Robert Reich correctly observes that it is a question of American jobs not the nationality of the company creating those jobs. For the moment, Robert has ridden to the rescue.
But, alas, Robert’s neat verbal twist does not begin to unravel the issue of jobs, especially those jobs that produce goods and services that are indeed tradable. The reason is simple: U.S. mainstream economists simply are not interested in trade details.
The U.S. is constitutionally prohibited from export taxation. What if we had a shortage of a key material? Would we trade that material away if another country could pay a better price? What tax mechanism does the U.S. have to improve its own trade advantage? How do we compete with cheap labor buoyed by export tax rebates? How can it support its own industries, industries that are here on its own shores, not those that have already fled to Asia and elsewhere?
Let’s take Robert’s observation one step further. Granted it is a question of American jobs, not the nationality of the company. Now consider: Why would any company come to the U.S. to create American jobs when choicer locations lie elsewhere? What inducements are we going to offer? Tax advantages? Lower wages? Are we going to argue that Americans must now compete with impoverished Asians for jobs? I think so. We can build all the infrastructure we want; Japan did that in its lost decade. Finally, we must be making stuff that we want to buy. Robert’s piece sounds nice, but it lacks details.
Beginnings of an Appropriate Response
Already, each country is struggling with the issue of jobs–and when they talk of jobs, they mean trade. The question is: How do we create those jobs while still bringing impoverished nations into the fold? How do we make globalization work for everyone?
I suggest that each country has the right to exercise financial and tax oversight of its corporations, corporations it nourished, even if those companies fled elsewhere.
Being a command economy and owning its important corporations, China has a distinct advantage. For the U.S. the problem is more difficult.
I am not suggesting ownership–although I do think a national bank is in order.
It goes without saying that any help a corporation gets from the U.S. government must be tied to creating jobs here in the states. I would extend a form of that principal to American companies using cheap labor or subsidies elsewhere to re-export goods or services back to the U.S. We may not be able to retrieve the jobs; we can retrieve some of the wealth they are creating for themselves while at the same time rectifying some of the global imbalances that have grown direfully dangerous.

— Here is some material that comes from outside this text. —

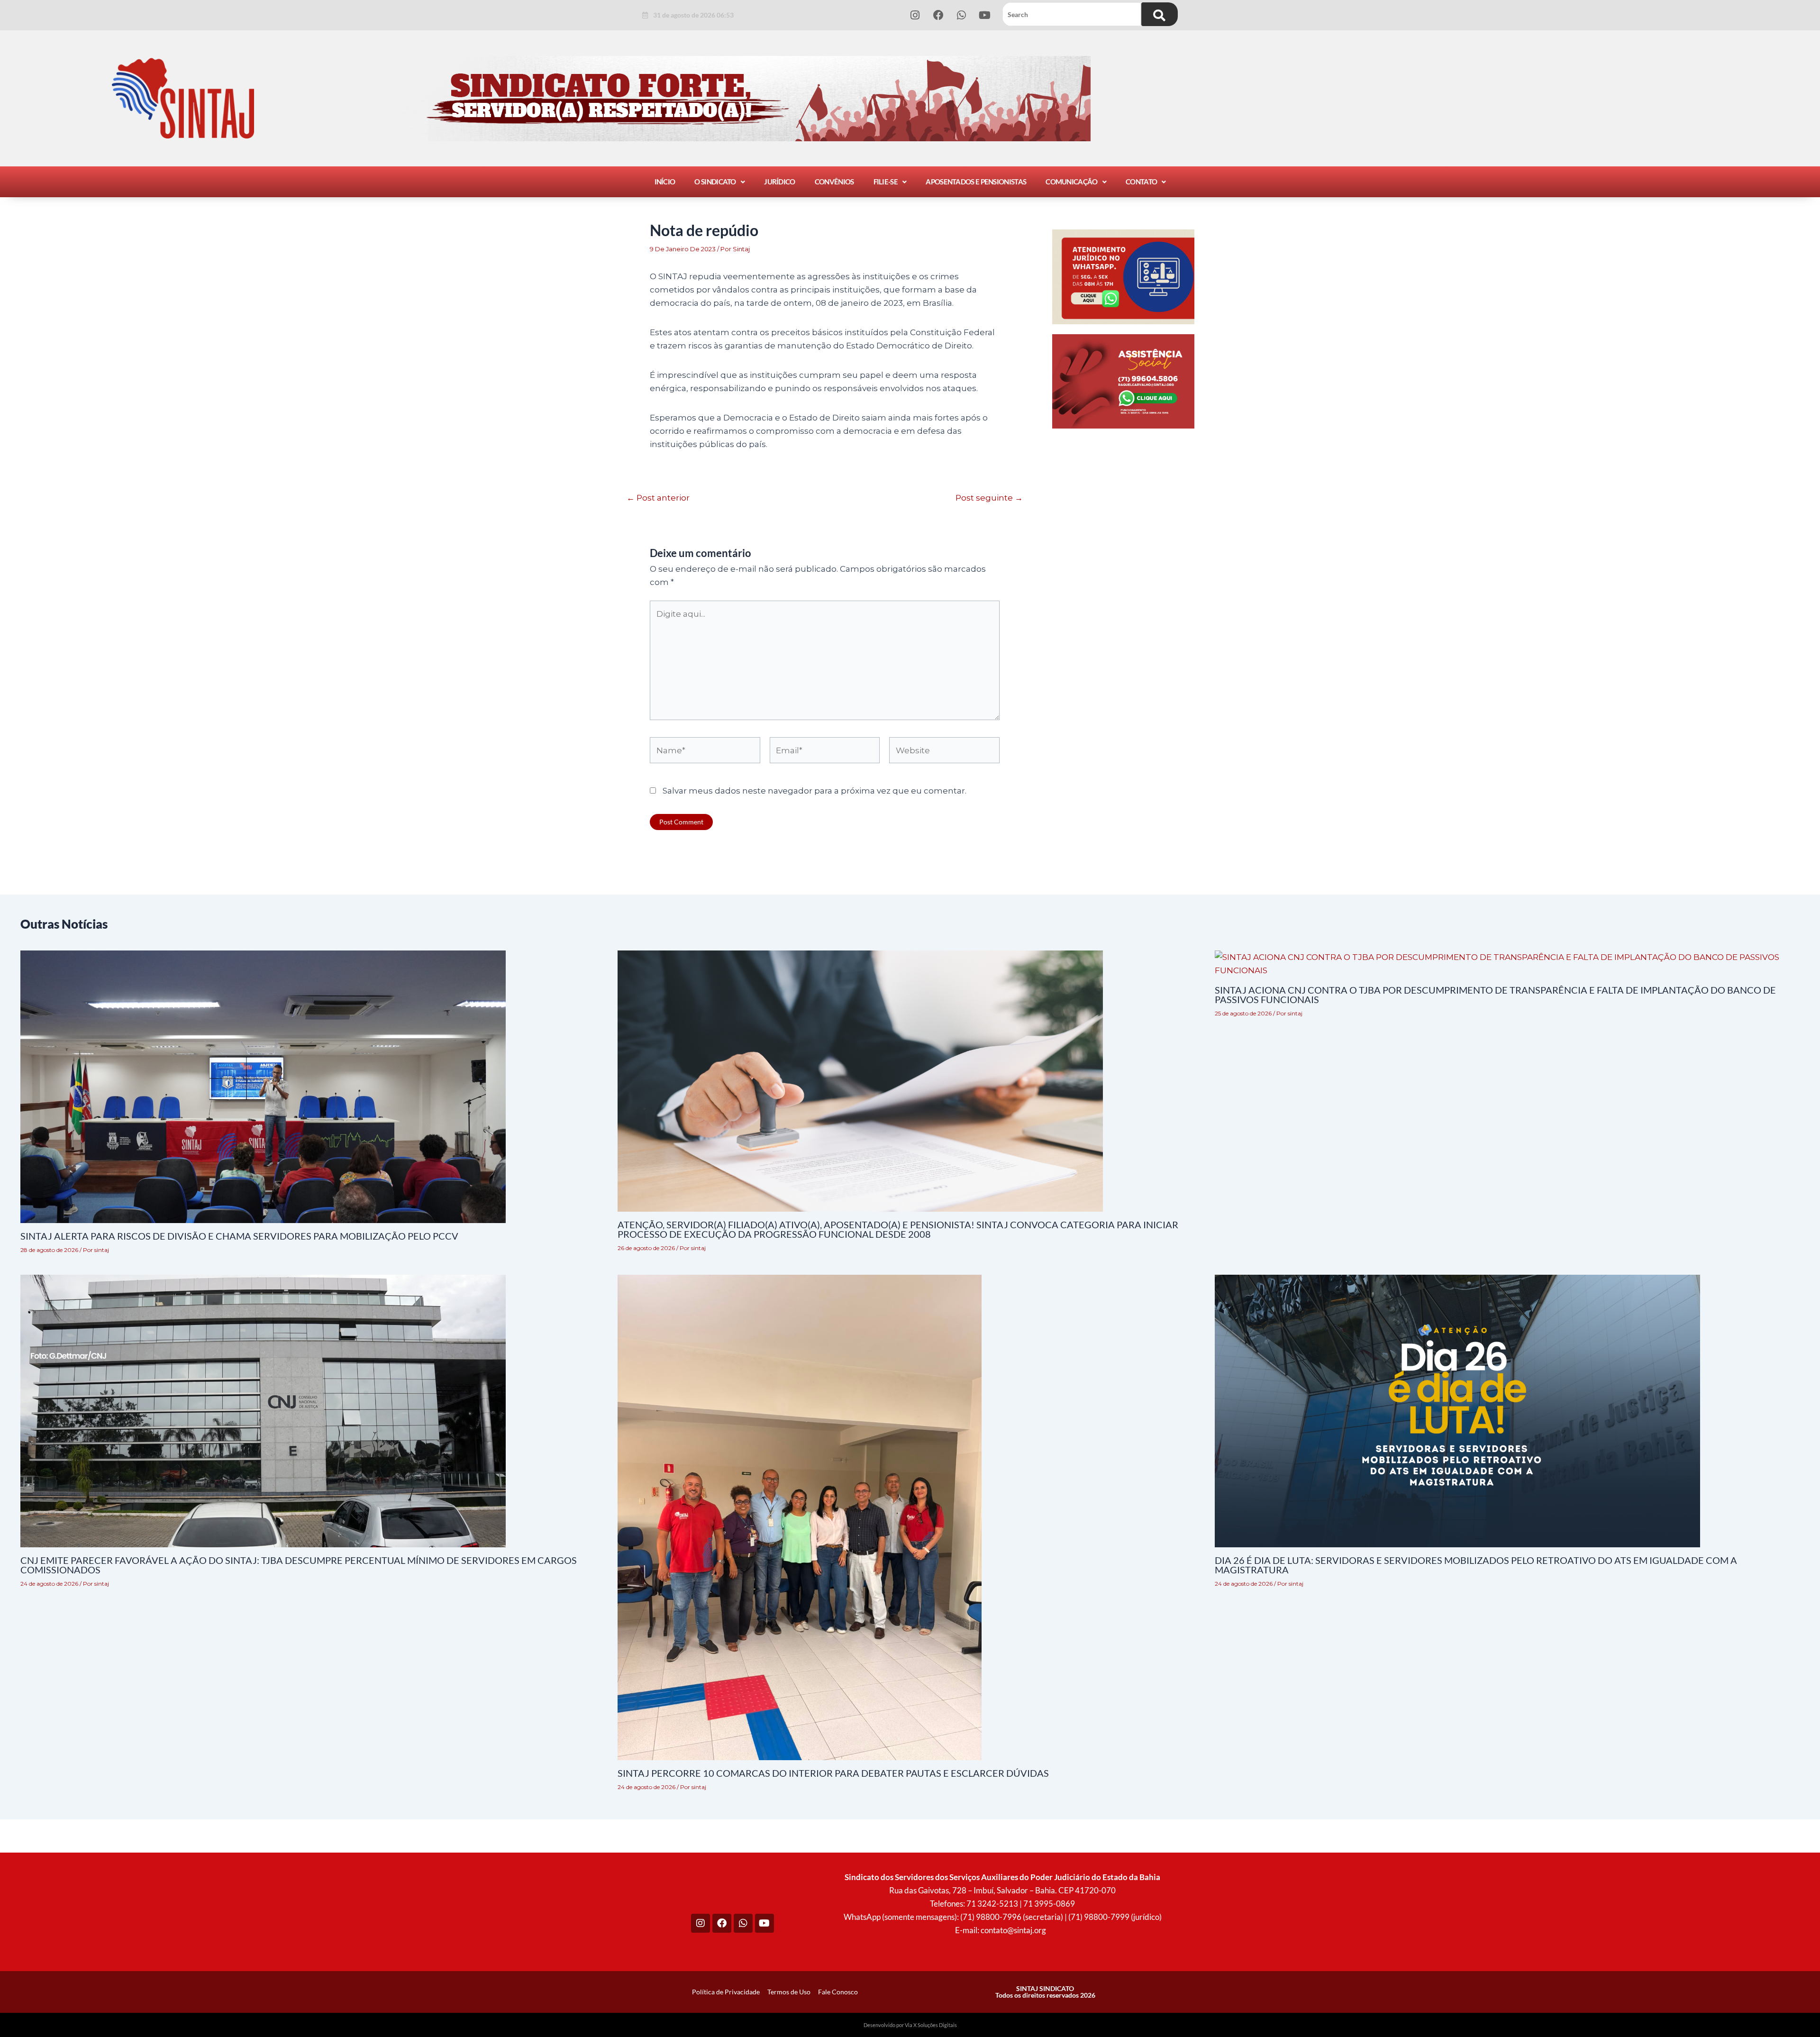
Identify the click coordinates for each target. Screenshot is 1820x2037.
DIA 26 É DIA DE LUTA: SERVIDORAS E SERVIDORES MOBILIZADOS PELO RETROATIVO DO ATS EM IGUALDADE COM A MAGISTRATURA (1476, 1564)
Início (665, 181)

Place a tax on goods or services our companies re-export to the states. Doing so does not in any way disadvantage real foreign competition, competition from firms of other countries, China included. All we are doing is penalizing flight elsewhere if that flight is used for re-export. We are, in effect, asserting that our corporations have U.S. responsibilities. While that responsibility may be a startling assertion to some, I find it quite a reasonable position.

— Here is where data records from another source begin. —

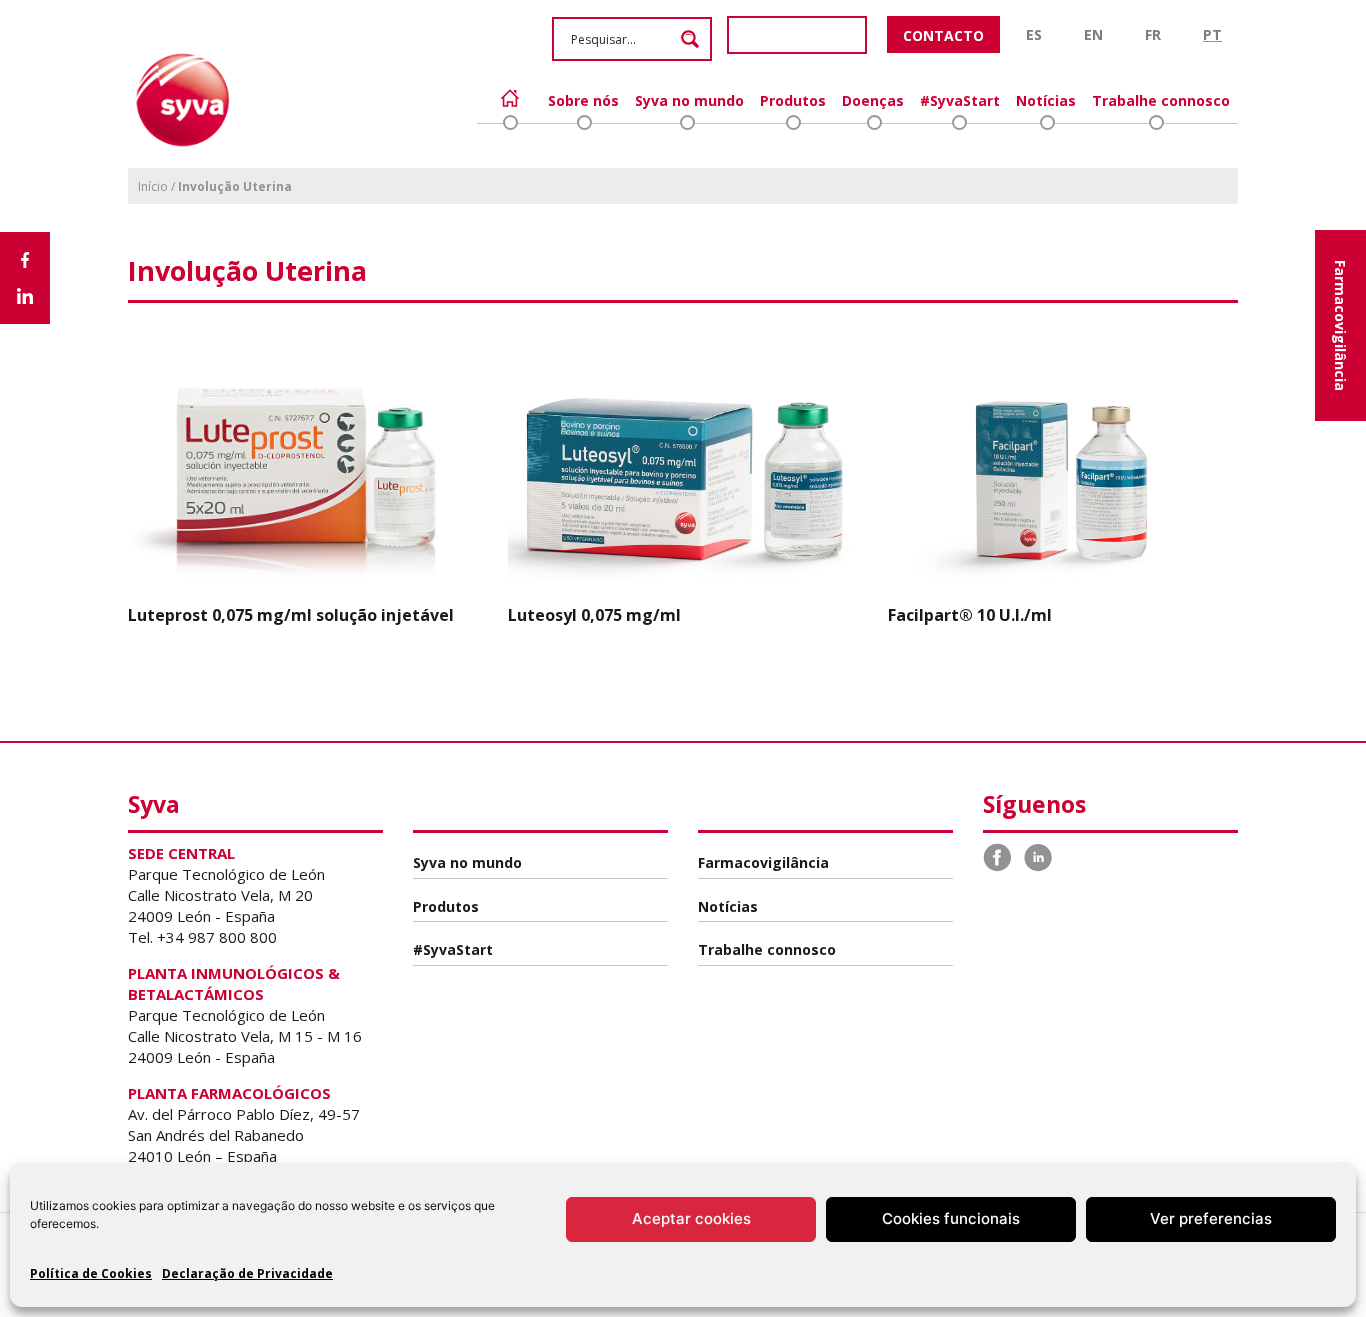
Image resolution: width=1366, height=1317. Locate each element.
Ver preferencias (1211, 1218)
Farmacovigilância (1340, 325)
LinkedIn (1038, 858)
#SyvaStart (960, 100)
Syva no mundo (689, 100)
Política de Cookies (91, 1273)
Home (510, 98)
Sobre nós (583, 100)
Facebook (998, 858)
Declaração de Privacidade (247, 1273)
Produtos (793, 100)
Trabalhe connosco (1161, 100)
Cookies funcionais (951, 1218)
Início (153, 186)
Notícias (1046, 100)
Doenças (873, 100)
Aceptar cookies (691, 1218)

I hear already the cries of “Impossible! Too hard to administer! Protectionist!” Hard to administer? I think not. Protectionist? Not really. The tax can be adjusted so that it does not entirely disadvantage cheaper locales. In short, as impoverished countries climb the consumer ladder, such taxation can be slowly relaxed. The world needs a way to grow in a balanced way, not this misshapen monstrosity that stands in the way of any reasonable development.
If my approach seems too bizarre, too other-worldy, then I put it to all those clamoring for American jobs: How are you going to create lasting jobs? What industries are you going to create that cannot be done cheaper elsewhere?
How are you going to keep them “down on the farm” when they love to sing Beijing?